CHE · Healthcare
The market is treating 2025's earnings miss as a valuation reset event, but the deeper question it hasn't priced correctly is whether three simultaneous operational failures — Medicare CAP mismanagement, Google SEO collapse, and insurance AI write-offs — represent coincidental cyclical noise or the first signal that both businesses face structural headwinds in their most profitable revenue streams. If management is right that these are fixable, the current multiple is a gift; if even one is structural, the five-year earnings trajectory looks very different from the demographic story the bulls are telling.
$382.88
$510.00
VITAS's referral network depth, CON barriers, and process complexity create a genuine moat that PE-backed entrants can't simply buy — but a single government payer setting your price is a structural ceiling no competitor could impose. Roto-Rooter is a steady-state brand advantage, not a compounding flywheel, and the governance texture (nepotism flag layered onto prior DOJ settlement) prevents a clean score.
Cash consistently outpaces reported earnings, capital intensity is minimal, and the Altman Z suggests no near-term distress — this business does not need external capital to survive or grow. The sharp cash drawdown and aggressive leveraged buybacks in a year of margin compression is a capital allocation posture worth watching, not yet alarming.
The demographic tailwind is as close to calendared demand as any business gets, and 2026 guidance suggests 2025 was a trough — but the combination of Google SEO collapse, insurance AI-driven write-off inflation at Roto-Rooter, and a deliberate VITAS mix shift that sacrificed margin for cap compliance makes the trajectory genuinely murky in the near term. Revenue growing while earnings collapsed is operating deleverage in the wrong direction.
The multiple has compressed dramatically from its five-year range to a level that prices in substantial ongoing impairment — which appears to be overcorrection given that 2025's issues are predominantly self-described and partially self-inflicted. The pessimistic DCF scenario is barely negative, which means the downside is bounded and the upside in a normalization scenario is meaningful.
Three specific, named risks have materialized simultaneously — Medicare CAP exposure that forced a damaging mix shift, Google's algorithmic shift gutting organic leads, and insurance company AI scrutinizing Roto-Rooter billings — and none of them are fully resolved. The existential concentration in a single government payer that sets price unilaterally, compounded by prior compliance failures, means the tail risk is genuinely fat.
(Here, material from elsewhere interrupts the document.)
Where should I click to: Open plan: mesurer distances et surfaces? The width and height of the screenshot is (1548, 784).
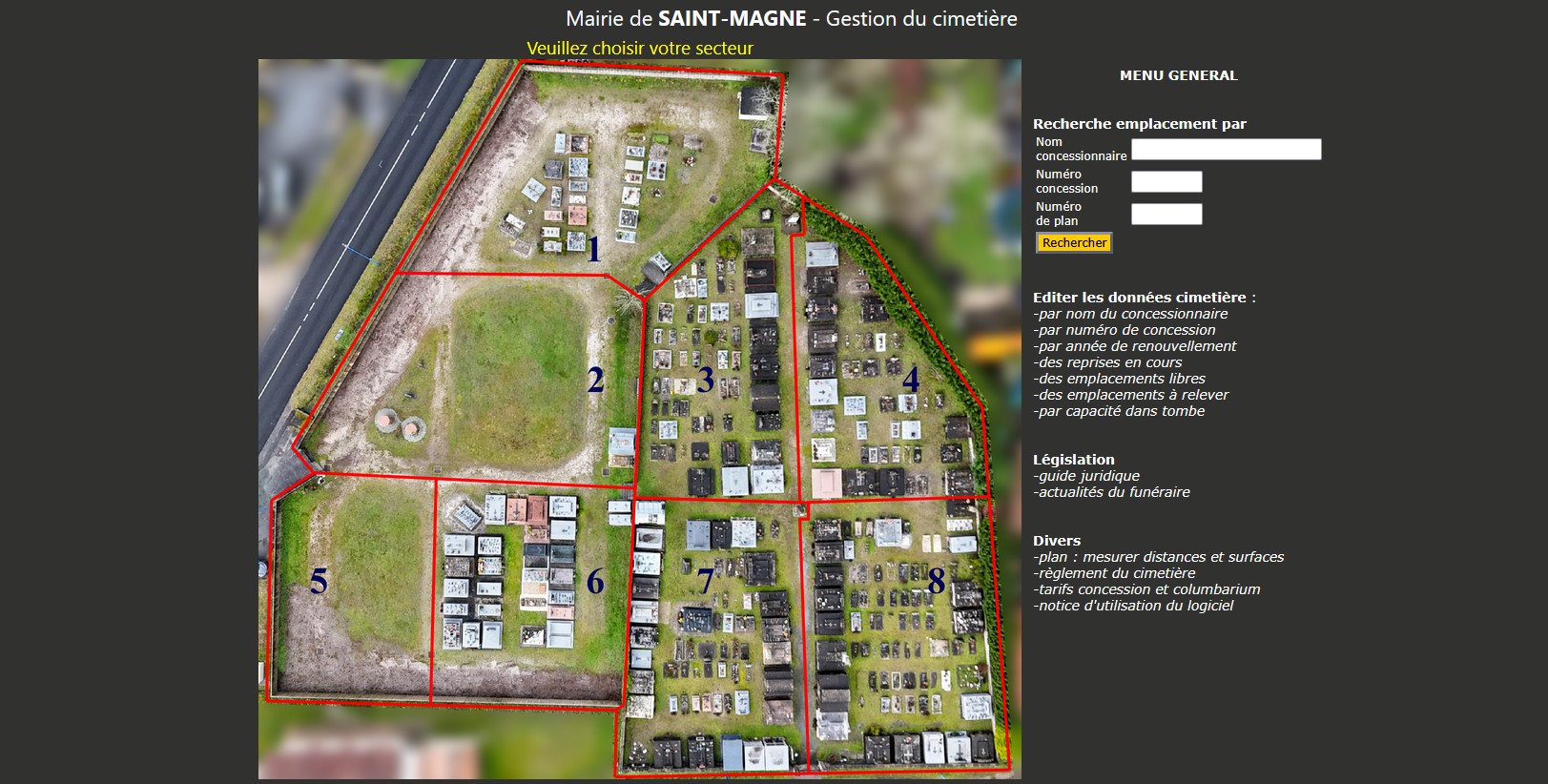tap(1159, 557)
Chemed sits at the intersection of genuine quality and legitimate concern — and right now, the price reflects the concern more than the quality. The FCF yield, the multiple compression relative to five-year averages, and the bounded pessimistic DCF scenario all point to a business whose stock has been marked down more than its moat warrants. VITAS is the largest hospice provider in the country executing against the most predictable demand curve in healthcare — aging Americans, underpenetrated utilization, and four new CON territories awarded in two years. That combination doesn't get cheaper often. The 2026 path is a deliberate rebalancing act: VITAS exits its cap-avoidance mix shift and reloads toward longer-stay patients who generate the unit economics the business was built on, while Roto-Rooter centralizes billing and recovers write-offs that management quantified and expects to recapture. These are operational fixes, not structural reinventions — and management's unusual candor about the EPS miss ('it's big and it's causing a lot of change') suggests they understand the stakes. The second-half weighting of 2026 earnings is a signal: the fixes take time, but they're in motion. The single biggest risk is not competition, not housing cycles, not even governance — it is the Medicare hospice reimbursement framework itself. CMS has the unilateral authority to tighten CAP calculations, reduce per-diem rates, or narrow eligibility definitions in a single rulemaking cycle. VITAS demonstrated in 2025 exactly how damaging CAP exposure can be when it forced a strategic admissions shift that cost margin, census mix, and earnings in a single year — and that was a self-managed response to a known liability. A regulatory change that arrives without warning, at a business where pricing is set by the regulator and costs are set by the labor market, is the scenario where the demographic tailwind becomes irrelevant.